Input records below:

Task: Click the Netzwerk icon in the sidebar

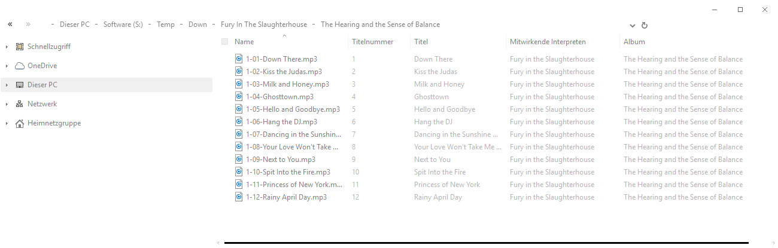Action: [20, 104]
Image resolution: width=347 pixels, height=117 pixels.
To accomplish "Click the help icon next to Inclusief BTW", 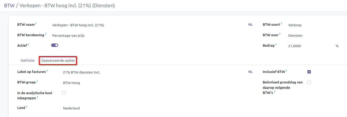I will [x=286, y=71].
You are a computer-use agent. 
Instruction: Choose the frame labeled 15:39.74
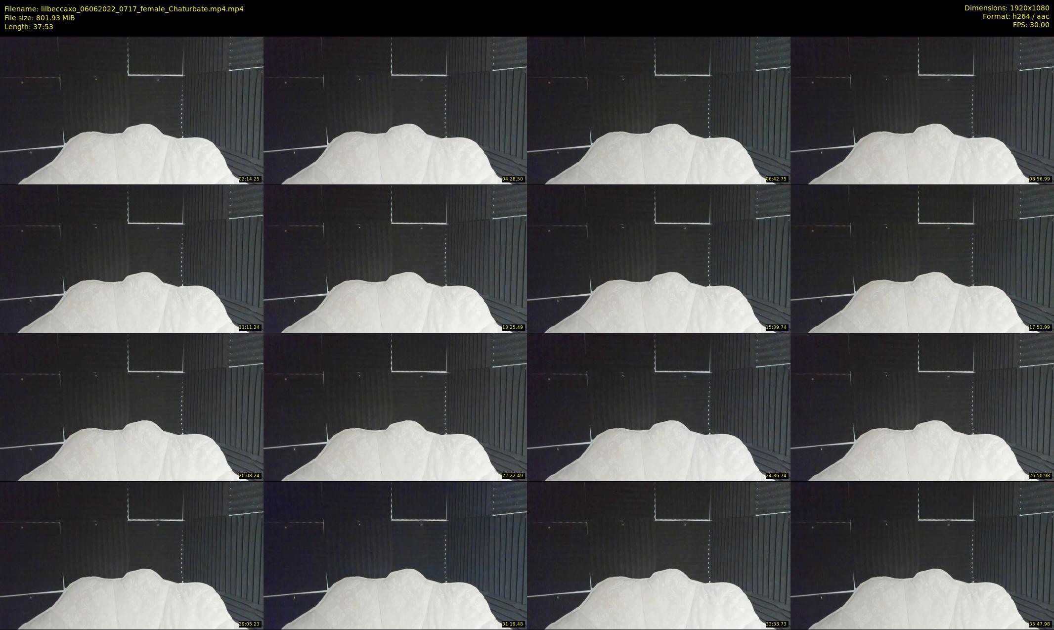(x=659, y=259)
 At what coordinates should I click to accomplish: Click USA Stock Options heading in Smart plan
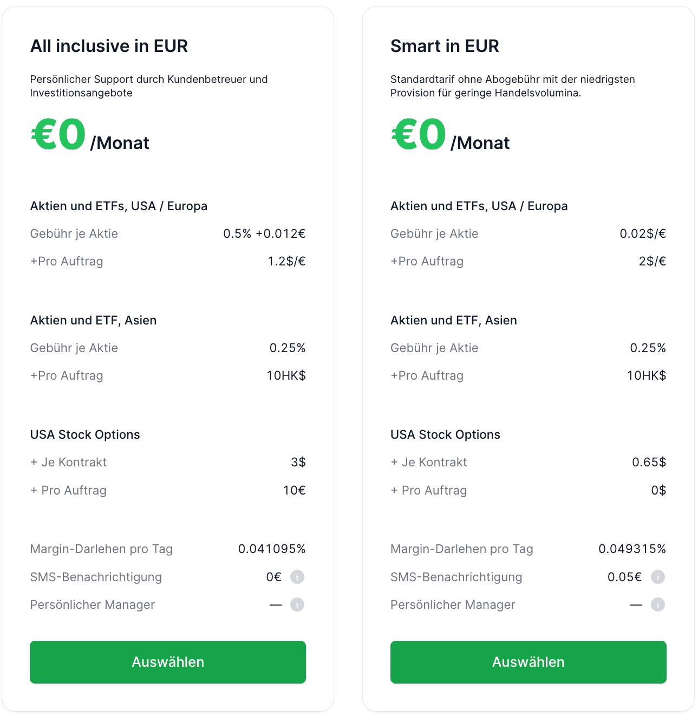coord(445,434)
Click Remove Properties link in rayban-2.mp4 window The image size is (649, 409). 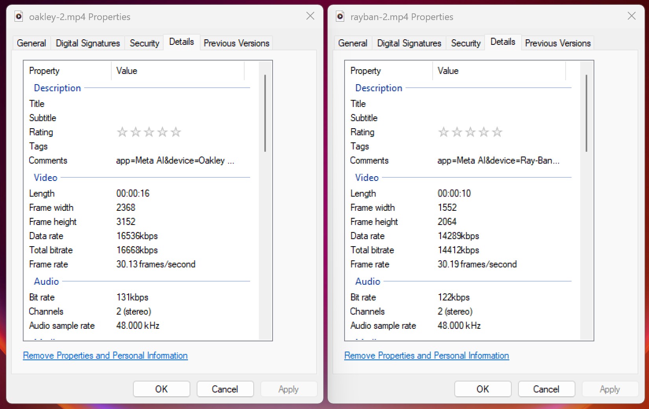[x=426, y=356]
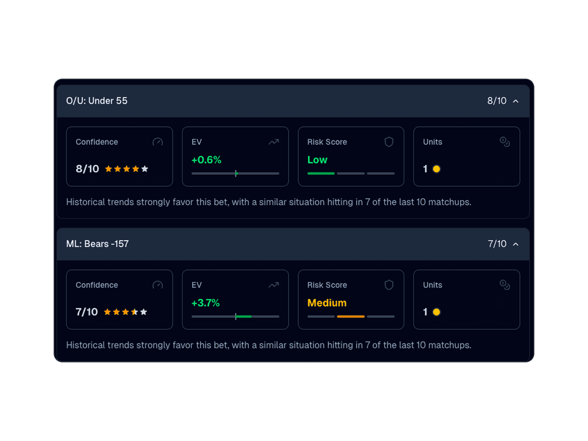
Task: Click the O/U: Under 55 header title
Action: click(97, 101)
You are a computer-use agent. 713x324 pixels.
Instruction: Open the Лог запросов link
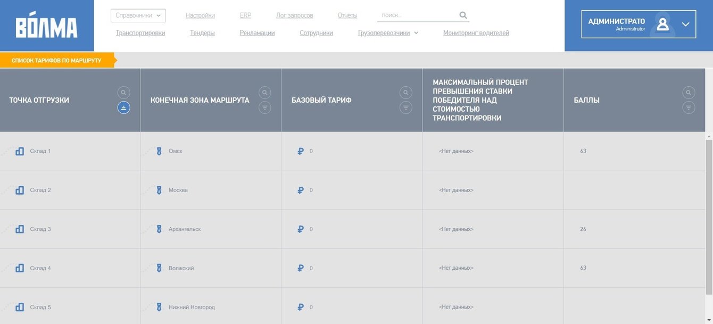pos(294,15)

End of Input records.

## Exercise instructions
Each line of the data that includes the word "agent" counts once; report the total and nothing more.

## Output below
2